In a manner of speaking, this will make the server setting the cookie the main entrance of the site, with all content behind it.
The Path attribute has a similar interpretation as Domain: you can set a cookie for any parent path on your server (or domain), but not a subdirectory. Actually, the situation in Netscape cookies is a bit different, since Netscape never specifically said there was a path restriction when setting cookies, so the de-facto situation is that a server can set Netscape cookies (but not RFC 2965 cookies) for any path, without limitations. This is probably OK on a single-owner site, but not in shared hosting environment; The other website owners would not normally want to get somebody else's cookies.
My suggestion is that, if the abs-path of the URL setting the cookie is "/path/name", cookies should be limited to either the abs-path ("/path/name") portion of the URL setting the cookie, or to the default path ("/path/"), or to a path containg a prefix of "name" (e.g. "/path/na" or "/path/"+substring("name",x). As for domains, this will restrict cookies to an area of a website where it is reasonable to assume the administrator has control, or is authorized to set cookies.
When sending RFC 2965 cookies back to the server the client have to send along the Domain, Path and Port attributes that was used when the cookie was set. This was introduced to make the server able to distinguish which cookies it really wanted to use.
I suggest two changes to this format:
- This information should be sent with all cookies, also the old cookies, and the $Domain and $Path attributes should be sent even if they were not orginally defined (using the default values). This will make it possible for servers to verify that they are not getting cookies it should not receive.
- A $Origin attribute, specifying which server originally set the cookie. This attribute is not really necessary (and might perhaps be omitted) for cookies where the Subdomain attribute mentioned above is used, but will defintely be useful when handling
Netscape and RFC 2965 cookies. It could also help with debugging.
Another possibility I'm considering is whether or not there should be an upper limit for how long a cookie can be valid. There are lots of servers setting cookies valid for 10 to 30 years. Are such long-lived cookies really necessary? Should we put some restriction at one, two or five years, or some other number of years? At the very least, perhaps a new specification should make it clear that a client MAY enforce an upper time limit for how long a cookie can be valid.

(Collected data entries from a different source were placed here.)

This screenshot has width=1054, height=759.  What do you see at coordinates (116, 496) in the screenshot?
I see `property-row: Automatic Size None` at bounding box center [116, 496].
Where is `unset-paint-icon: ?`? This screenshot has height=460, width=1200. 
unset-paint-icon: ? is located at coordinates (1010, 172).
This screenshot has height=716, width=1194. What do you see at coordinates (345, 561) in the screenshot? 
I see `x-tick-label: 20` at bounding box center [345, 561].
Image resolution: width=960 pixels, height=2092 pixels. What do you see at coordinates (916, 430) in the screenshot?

I know many people, in particular Web designers, will react strongly to some, or all, of these proposals.
What I hope people will understand is that we have a potentially serious security and privacy problem within the current definition of how cookies are used, and that we should fix the problem.

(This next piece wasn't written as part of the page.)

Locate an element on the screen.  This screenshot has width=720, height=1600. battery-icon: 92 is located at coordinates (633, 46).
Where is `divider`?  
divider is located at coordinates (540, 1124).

Two of the possibilities are what I have proposed earlier, but those are, as a couple of commenters in the IETF DNSop Work Group put it, "kludges" and "hacks".
Another possibility is to make cookies safe (or safer) by default. That will, however, require a rewrite of the rules and deprecation of the old-style cookies, as suggested above.

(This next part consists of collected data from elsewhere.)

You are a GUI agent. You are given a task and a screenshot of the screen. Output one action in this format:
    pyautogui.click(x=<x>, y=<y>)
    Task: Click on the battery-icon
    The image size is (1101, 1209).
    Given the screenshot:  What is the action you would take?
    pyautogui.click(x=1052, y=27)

Websites implemented according to the prposed definition above are, fortunately, compatible with the old system. During the transition to the new cookies, both types of cookies can be used.
What we need now are more suggestions for how to secure cookies. My suggestions are the best I have been able to think of. Perhaps somebody else can propose better solutions, with lesser impact on existing systems than my proposals?